Verona, Teatro Filarmonico:”Pagliacci”

Verona, Teatro Filarmonico, Stagione Lirica 2011/2012
“PAGLIACCI”
Dramma in un prologo e due atti
Libretto e musica di Ruggero Leoncavallo
Nedda AMARILLI NIZZA
Canio RUBENS PELIZZARI
Tonio ALBERTO MASTROMARINO
Peppe PAOLO ANTOGNETTI
Silvio DEVID CECCONI
Orchestra e Coro dell’Arena di Verona
Coro di voci bianche A.Li.Ve
Direttore Julian Kovatchev
Maestro del coro Armando Tasso
Maestro del coro di voci bianche Paolo Facincani
Regia e scene Franco Zeffirelli
Costumi  Raimonda Gaetani
Verona, 27 gennaio 2012
Primo titolo lirico del 2012 per la stagione Lirica al Teatro Filarmonico della Fondazione Arena di Verona. Di scena un titolo di sicuro richiamo e popolarità, Pagliacci di Leoncavallo in un allestimento che ormai si può definire un “classico” di questo titolo. Parliamo di quello che Franco Zeffirelli, a partire dagli anni ’50 a ripreso, riveduto, ampliato, fino ad arrivare a questa riproprosta veronese. Il regista colloca la vicenda in una contemporaneità collocabile tra gli anni 60′ e 70′ del 900′, in una periferia decisamente degradata e popolare di una città del sud. Qui, fedele alla sua cifra stilistica, Zeffirelli fa muovere un universo di varietà umana quanto mai disparato e composito. Un insieme variegato che sicuramente è accuratamente studiato nelle azioni, se non fosse che sul palcoscenico del Filarmonico tutto questo movimento generi un certo senso di caos. In sostanza questo allestimento appare piuttosto costretto e stipato per poterne pienamente goderne la vitalità. Ciò non toglie che lo si apprezza per  il suo  indiscutibile e multiforme impatto teatrale. Indubbiamente è il vero elemento di spicco di questa edizione di Pagliacci.

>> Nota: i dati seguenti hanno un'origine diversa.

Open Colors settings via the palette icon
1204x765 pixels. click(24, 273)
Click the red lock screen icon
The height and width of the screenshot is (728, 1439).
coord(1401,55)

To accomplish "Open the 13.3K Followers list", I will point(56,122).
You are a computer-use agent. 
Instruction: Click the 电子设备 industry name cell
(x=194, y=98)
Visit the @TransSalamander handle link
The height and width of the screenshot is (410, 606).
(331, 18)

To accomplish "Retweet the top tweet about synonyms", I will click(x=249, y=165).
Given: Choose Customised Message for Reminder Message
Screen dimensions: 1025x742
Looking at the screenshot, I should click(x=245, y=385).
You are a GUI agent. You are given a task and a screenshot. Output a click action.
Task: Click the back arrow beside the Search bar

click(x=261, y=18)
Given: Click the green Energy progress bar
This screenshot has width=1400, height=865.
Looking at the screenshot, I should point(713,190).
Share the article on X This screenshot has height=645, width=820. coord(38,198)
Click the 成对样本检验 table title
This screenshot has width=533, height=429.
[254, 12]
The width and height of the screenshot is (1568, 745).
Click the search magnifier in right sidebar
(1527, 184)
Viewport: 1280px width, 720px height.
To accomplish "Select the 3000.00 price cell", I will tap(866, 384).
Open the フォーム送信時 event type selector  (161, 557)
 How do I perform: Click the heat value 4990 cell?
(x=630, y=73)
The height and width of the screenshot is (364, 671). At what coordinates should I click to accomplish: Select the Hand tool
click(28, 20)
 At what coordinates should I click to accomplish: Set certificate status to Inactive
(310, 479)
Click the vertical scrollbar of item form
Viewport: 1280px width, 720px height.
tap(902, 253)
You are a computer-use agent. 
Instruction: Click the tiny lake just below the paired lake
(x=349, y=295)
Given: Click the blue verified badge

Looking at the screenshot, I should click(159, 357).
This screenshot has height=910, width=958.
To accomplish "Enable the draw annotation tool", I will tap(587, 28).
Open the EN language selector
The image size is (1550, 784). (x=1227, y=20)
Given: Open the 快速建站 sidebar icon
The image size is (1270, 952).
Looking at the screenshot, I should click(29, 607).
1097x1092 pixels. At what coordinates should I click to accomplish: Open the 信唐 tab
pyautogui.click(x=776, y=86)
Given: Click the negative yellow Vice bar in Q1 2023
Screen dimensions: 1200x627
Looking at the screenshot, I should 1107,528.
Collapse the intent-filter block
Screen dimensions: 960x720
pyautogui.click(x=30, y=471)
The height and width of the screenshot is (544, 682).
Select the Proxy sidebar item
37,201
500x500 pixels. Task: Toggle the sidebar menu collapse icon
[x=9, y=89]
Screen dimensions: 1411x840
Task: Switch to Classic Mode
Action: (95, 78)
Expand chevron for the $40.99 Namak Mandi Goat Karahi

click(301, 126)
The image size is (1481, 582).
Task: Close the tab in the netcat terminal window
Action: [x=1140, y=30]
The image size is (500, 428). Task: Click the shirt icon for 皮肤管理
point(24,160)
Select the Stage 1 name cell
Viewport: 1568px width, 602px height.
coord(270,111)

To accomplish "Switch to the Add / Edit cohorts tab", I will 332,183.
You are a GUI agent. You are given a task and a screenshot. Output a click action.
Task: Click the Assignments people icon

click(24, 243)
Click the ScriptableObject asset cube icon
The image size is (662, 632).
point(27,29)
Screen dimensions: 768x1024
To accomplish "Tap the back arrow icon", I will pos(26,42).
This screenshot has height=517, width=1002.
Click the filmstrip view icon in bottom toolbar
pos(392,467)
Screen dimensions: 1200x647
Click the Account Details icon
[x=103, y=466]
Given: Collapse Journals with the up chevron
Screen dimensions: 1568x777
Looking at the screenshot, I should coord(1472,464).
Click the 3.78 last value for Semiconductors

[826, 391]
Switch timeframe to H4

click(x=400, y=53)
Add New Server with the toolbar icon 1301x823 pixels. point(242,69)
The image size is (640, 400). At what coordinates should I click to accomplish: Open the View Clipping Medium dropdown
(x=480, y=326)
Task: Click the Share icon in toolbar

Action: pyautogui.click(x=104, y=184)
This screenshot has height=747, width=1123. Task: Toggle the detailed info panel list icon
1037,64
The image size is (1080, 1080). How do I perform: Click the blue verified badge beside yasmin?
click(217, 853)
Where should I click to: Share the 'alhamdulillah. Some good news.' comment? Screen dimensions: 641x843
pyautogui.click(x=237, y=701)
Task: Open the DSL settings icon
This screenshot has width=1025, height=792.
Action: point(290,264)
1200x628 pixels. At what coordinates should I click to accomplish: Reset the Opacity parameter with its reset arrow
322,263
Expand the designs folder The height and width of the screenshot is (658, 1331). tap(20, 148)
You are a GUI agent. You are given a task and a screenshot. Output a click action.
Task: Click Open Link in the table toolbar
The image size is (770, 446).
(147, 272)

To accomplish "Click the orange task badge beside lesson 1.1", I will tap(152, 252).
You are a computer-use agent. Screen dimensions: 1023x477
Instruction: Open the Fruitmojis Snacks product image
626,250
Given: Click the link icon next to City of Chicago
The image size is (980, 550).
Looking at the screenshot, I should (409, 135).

Se la drammaturgia di Zeffirelli ha una sua linearità drammaturgica, non si può dire lo stesso della lettura musicale, che appare priva di una reale chiave di lettura della partitura. Julian Kovatchev si adopera per creare un’atmosfera sonora, ma poi la sua concertazione a è fondamentalmente impacciata e carente di una vera tensione e coerenza drammatica, così come di un reale lirismo.  In parole povere, qualche bella intenzione che però non arriva a  risultati  particolamente significativi.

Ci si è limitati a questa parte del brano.